The Val Russein is a valley of the Swiss Alps, located south of the Tödi Group in Graubünden. The valley is drained by the Aua da Russein, a tributary of the Vorderrhein, near Cumpadials (962 m). The Val Russein belongs to the municipalities of Disentis and Sumvitg.

Three valleys converge at Alp Cavrein (1,575 m) to form the main Val Russein: Val Cavadiras, Val Gronda da Cavrein and Val Gronda da Russein. The entire valley is approximately 10 kilometres long.

The Val Russein includes some of the highest mountains in the canton of Graubünden outside the Bernina Range. The highest mountain is the Tödi (also named Piz Russein) with a height of 3,614 metres above sea level.

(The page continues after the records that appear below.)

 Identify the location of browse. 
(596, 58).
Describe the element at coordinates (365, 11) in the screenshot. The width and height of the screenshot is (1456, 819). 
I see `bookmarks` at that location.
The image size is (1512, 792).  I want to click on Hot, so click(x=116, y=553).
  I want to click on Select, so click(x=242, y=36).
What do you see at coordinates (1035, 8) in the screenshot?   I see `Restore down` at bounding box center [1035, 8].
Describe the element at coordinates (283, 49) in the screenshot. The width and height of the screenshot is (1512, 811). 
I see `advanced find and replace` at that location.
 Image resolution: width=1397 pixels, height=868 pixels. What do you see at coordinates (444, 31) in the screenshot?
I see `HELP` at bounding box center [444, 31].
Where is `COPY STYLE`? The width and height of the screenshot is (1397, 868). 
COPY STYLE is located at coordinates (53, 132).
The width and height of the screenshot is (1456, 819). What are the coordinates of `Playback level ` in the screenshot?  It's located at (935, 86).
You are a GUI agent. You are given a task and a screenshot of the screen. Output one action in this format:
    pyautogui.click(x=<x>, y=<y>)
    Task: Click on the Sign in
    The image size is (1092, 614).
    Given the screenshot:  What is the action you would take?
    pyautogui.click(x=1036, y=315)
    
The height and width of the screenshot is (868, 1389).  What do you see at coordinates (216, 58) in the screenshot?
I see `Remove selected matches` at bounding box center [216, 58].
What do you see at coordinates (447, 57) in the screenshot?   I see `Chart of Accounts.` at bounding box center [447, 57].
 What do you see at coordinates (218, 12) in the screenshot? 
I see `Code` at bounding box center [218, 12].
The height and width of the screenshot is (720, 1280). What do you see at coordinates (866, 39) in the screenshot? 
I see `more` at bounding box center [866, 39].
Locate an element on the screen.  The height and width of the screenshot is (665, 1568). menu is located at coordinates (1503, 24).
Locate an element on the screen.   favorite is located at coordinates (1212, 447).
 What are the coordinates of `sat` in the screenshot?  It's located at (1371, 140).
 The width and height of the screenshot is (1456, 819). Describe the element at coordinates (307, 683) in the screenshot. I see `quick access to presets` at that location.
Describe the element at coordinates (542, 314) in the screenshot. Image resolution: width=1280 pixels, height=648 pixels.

Other high summits overlooking the valley are Piz Urlaun (3,359 m), Düssi (3,256 m) and Piz Cambrialas (3,208 m). The Val Russein is connected to the canton of Uri by the Fuorcla Cavadiras (2,609 m) and to the canton of Glarus by the Sandpass (2,781 m).

A small hydroelectric dam is located at Barcuns Dadens, at an elevation of 1,362 metres. At the bottom of the valley, the river is crossed by a road bridge and a rail viaduct.